Agentic AI is transforming all aspects of IT, including data protection and cyber recovery. The key question for backup vendors today is not whether they use AI, but how. The difference in methodologies is significant, presenting a clear choice: an AI that aids your work or an AI that executes the work independently.
The Shift to Agentic AI
The challenge with AI in data protection and security goes beyond detecting threats or surfacing insights and requires understanding relationships across both the environment and data. How applications depend on each other, which users touch what data, and how policies cascade across systems. This requires a fundamentally different data foundation—one that maps connections, not just individual snapshots. With that contextual intelligence in place, agentic AI can safely act on your behalf, not just advise you.
Two Philosophies
The traditional approach gives you AI capabilities to work with. The other delivers AI that does the work. Let’s dig deeper.
Veeam: The Advisory Approach
To date, Veeam has focused its AI on providing advisory assistance to human operators. It embeds machine learning into the data path for tasks like real-time ransomware detection and offers an "Intelligence" chatbot that looks at documentation, not the customer environment, to answer questions and summarize product documentation.
This assistant helps end users navigate and harden a complex, customer-managed infrastructure. But at the end of the day, the Veeam AI chatbot isn’t providing account-specific assistance. This model requires ongoing human oversight for infrastructure management, capacity planning, and optimization decisions. You remain responsible for the infrastructure, capacity planning, patching, and hidden costs, such as cloud egress fees for restores.
Druva: The Agentic Approach
Druva has a long history of providing AI capabilities at the pace of AI innovations. Organizations have used Druva’s Dru Insights and Dru Investigate in production and got tremendous value. Druva continues to innovate and is keeping pace with AI innovations and now has "agentic" AI capabilities built in the platform. AI shouldn't just advise; it should act. Druva's agentic AI turns your backups into a true data intelligence layer—continuously analyzing relationships across your environment to surface risks and automate remediation. Because it's delivered as pure SaaS, this intelligence evolves automatically without infrastructure overhead.
At the core of our Agentic AI engine lies Dru MetaGraph, a graph-powered foundation, built with Druva’s expertise and understanding of backups and data, that maps the relationships across both your backup metadata and the larger environment. Built on years of AI development—from Dru AI to Dru Assist to Dru Investigate—this is an architectural evolution from AI that informs to AI that acts. This allows our DruAl agents to go far beyond simple Q&A, creating analysis dashboards and interactive tabs you can click after an initial query:
Think of it this way. Traditional AI is like a GPS suggesting the fastest route based on traffic data. It gives you a recommendation. Agentic AI is like a self-driving car.

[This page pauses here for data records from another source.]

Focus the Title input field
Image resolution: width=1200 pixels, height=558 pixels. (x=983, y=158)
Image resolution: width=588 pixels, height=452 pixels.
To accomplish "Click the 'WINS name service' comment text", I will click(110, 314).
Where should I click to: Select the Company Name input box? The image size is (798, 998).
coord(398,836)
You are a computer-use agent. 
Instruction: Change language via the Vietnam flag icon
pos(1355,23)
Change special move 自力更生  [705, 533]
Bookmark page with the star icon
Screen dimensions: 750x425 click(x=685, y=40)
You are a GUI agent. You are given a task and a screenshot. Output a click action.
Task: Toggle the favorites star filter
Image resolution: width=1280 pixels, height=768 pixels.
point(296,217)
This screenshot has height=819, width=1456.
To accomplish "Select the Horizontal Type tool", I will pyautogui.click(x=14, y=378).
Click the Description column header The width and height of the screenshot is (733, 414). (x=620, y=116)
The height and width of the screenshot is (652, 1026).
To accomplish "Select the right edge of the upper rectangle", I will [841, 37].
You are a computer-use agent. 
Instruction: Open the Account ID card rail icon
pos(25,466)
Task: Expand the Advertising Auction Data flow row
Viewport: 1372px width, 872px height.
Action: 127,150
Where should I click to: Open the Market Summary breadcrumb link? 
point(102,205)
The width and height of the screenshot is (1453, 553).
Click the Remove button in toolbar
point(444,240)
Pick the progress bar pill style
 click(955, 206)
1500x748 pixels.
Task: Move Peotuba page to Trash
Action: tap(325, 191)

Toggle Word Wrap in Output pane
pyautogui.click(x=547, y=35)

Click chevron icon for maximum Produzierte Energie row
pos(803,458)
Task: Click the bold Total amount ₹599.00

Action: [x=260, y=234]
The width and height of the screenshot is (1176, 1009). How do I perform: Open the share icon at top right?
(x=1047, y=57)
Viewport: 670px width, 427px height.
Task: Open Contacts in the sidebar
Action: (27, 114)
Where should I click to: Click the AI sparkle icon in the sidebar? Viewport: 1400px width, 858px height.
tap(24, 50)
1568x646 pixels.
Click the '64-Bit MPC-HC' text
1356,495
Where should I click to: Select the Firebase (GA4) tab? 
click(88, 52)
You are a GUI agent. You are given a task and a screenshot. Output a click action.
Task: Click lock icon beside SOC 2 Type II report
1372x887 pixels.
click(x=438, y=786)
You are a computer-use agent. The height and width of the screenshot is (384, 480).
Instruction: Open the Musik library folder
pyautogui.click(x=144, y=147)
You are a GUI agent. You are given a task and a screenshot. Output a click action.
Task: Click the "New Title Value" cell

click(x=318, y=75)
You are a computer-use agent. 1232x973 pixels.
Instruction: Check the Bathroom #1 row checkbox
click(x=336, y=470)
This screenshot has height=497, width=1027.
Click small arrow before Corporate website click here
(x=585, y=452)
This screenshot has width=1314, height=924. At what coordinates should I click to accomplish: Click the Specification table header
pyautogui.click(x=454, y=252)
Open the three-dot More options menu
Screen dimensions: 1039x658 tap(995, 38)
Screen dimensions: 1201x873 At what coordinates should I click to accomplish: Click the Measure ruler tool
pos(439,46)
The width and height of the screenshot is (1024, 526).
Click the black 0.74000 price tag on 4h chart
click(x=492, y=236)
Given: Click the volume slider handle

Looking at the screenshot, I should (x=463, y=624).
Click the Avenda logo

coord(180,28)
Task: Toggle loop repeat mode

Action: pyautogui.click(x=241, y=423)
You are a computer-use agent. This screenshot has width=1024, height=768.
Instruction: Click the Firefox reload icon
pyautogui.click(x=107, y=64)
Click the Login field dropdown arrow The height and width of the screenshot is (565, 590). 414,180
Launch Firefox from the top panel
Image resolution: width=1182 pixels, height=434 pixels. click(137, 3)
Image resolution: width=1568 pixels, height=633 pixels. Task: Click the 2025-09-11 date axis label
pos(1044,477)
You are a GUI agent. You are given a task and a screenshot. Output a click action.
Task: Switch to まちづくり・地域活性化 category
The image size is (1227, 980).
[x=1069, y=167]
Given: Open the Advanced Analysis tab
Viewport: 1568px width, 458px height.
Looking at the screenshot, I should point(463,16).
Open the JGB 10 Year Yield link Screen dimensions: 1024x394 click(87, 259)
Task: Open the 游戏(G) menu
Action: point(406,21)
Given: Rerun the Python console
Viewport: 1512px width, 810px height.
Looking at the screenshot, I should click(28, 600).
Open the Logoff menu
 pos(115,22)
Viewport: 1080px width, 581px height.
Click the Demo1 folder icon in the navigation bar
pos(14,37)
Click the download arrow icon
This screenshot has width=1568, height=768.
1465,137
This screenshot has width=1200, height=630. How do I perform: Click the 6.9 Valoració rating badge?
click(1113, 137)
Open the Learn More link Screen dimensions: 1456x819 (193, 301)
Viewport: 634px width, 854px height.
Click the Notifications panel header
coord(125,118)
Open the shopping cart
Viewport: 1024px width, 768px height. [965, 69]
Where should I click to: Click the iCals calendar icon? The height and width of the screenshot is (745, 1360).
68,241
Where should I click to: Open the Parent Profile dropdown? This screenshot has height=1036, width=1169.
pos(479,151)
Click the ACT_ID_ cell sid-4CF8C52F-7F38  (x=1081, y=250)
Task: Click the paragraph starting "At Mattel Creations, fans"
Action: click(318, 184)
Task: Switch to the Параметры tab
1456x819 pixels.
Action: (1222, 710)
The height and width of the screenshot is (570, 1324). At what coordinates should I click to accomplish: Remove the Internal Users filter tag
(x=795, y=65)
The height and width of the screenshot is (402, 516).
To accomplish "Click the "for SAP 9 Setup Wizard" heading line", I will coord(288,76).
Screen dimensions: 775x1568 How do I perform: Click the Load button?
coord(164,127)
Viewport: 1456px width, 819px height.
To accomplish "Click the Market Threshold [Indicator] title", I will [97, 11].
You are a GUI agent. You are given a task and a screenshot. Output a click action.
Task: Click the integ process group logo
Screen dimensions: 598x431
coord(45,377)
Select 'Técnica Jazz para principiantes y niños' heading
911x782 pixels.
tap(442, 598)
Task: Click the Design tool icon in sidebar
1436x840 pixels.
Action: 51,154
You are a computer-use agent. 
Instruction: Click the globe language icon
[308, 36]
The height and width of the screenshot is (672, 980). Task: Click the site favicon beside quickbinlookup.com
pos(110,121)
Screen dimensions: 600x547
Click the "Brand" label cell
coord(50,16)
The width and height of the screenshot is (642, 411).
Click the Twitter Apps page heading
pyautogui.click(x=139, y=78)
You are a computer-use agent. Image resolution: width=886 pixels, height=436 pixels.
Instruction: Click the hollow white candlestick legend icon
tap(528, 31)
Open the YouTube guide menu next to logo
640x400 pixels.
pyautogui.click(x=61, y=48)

It takes your destination, plans the route, and then actively navigates and adjusts in real-time, even taking corrective actions if needed, all while keeping you informed.
Druva is delivering this today with a growing suite of agents:
- Action Agent: There are many types of actions an action agent can perform, and all actions require user approval. One example is restoring a complex, multi-component application from a single natural-language sentence. Future action could include creating or modifying a policy with user approval.
- Insights & Lifecycle Agents: Proactively surface risks by asking questions like, "Show me stale data from orphaned accounts". They automate governance and identify compliance gaps before they become problems.
- Help Agent: Provides conversational guidance to walk you through investigations and complex tasks
This represents a fundamental architectural shift in how AI interacts with backup data. It's a new way of operating. Born in the Cloud and SaaS architecture matters. You just cannot scale AI with on-prem infrastructure. Because Druva is a true SaaS platform, this intelligence comes with zero operational burden. No infrastructure to patch, no capacity to plan, and no surprise egress fees.
What This Means for You
Druva's agentic approach is already delivering measurable results: more than 3,000 customers have used DruAI to investigate and resolve issues, with 63% of customer problems resolved directly by AI without human intervention. Support cases that do require human help are resolved 58% faster thanks to AI-powered telemetry context.
Instead of spending hours manually piecing together infrastructure components during recovery, Action Agents can restore entire applications—like an EC2 instance with all its configuration, volumes, and networking—from a single natural-language command. For compliance teams, the Lifecycle Agent can instantly surface risks by answering questions like "Show me data that is not compliant to PCI retention adherence" or identify orphaned accounts before they become security vectors—eliminating the need to wait days or weeks for data analysts to pull reports from siloed systems.
This momentum is accelerating. Druva's roadmap targets even greater efficiency: reducing cyber investigation time by up to 70%, handling 90% of routine data protection tasks through conversational AI, and turning hours-long troubleshooting into minutes-long resolutions.